__What is needed__
Exact copies of the records below are required.

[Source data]
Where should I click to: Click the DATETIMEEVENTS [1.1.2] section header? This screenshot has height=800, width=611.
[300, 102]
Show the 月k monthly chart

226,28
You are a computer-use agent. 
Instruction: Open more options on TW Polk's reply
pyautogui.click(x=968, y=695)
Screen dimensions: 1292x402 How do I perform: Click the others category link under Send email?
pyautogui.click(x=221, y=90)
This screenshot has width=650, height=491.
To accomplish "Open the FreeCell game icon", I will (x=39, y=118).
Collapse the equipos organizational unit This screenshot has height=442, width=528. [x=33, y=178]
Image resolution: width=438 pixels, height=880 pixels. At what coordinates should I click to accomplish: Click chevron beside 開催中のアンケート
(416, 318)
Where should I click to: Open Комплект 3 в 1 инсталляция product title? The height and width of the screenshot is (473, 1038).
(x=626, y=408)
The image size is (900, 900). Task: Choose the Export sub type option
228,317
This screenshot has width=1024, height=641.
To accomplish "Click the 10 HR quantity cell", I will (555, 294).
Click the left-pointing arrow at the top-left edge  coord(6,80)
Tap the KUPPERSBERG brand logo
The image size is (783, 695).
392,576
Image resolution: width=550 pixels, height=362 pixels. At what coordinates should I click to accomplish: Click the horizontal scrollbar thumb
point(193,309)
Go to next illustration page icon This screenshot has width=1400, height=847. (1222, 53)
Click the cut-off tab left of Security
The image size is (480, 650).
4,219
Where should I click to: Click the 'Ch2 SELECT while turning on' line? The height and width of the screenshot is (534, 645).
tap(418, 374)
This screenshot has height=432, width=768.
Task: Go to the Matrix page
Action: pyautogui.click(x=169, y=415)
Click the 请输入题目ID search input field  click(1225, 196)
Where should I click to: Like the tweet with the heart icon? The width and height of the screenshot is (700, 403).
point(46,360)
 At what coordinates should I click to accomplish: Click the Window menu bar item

__Answer for the task__
Where should I click to: Click the DATETIMEEVENTS [1.1.2] section header? This screenshot has height=800, width=611.
[300, 102]
Show the 月k monthly chart

226,28
You are a computer-use agent. 
Instruction: Open more options on TW Polk's reply
pyautogui.click(x=968, y=695)
Screen dimensions: 1292x402 How do I perform: Click the others category link under Send email?
pyautogui.click(x=221, y=90)
This screenshot has width=650, height=491.
To accomplish "Open the FreeCell game icon", I will (x=39, y=118).
Collapse the equipos organizational unit This screenshot has height=442, width=528. [x=33, y=178]
Image resolution: width=438 pixels, height=880 pixels. At what coordinates should I click to accomplish: Click chevron beside 開催中のアンケート
(416, 318)
Where should I click to: Open Комплект 3 в 1 инсталляция product title? The height and width of the screenshot is (473, 1038).
(x=626, y=408)
The image size is (900, 900). Task: Choose the Export sub type option
228,317
This screenshot has width=1024, height=641.
To accomplish "Click the 10 HR quantity cell", I will (555, 294).
Click the left-pointing arrow at the top-left edge  coord(6,80)
Tap the KUPPERSBERG brand logo
The image size is (783, 695).
392,576
Image resolution: width=550 pixels, height=362 pixels. At what coordinates should I click to accomplish: Click the horizontal scrollbar thumb
point(193,309)
Go to next illustration page icon This screenshot has width=1400, height=847. (1222, 53)
Click the cut-off tab left of Security
The image size is (480, 650).
4,219
Where should I click to: Click the 'Ch2 SELECT while turning on' line? The height and width of the screenshot is (534, 645).
tap(418, 374)
This screenshot has height=432, width=768.
Task: Go to the Matrix page
Action: pyautogui.click(x=169, y=415)
Click the 请输入题目ID search input field  click(1225, 196)
Where should I click to: Like the tweet with the heart icon? The width and height of the screenshot is (700, 403).
point(46,360)
 At what coordinates should I click to accomplish: Click the Window menu bar item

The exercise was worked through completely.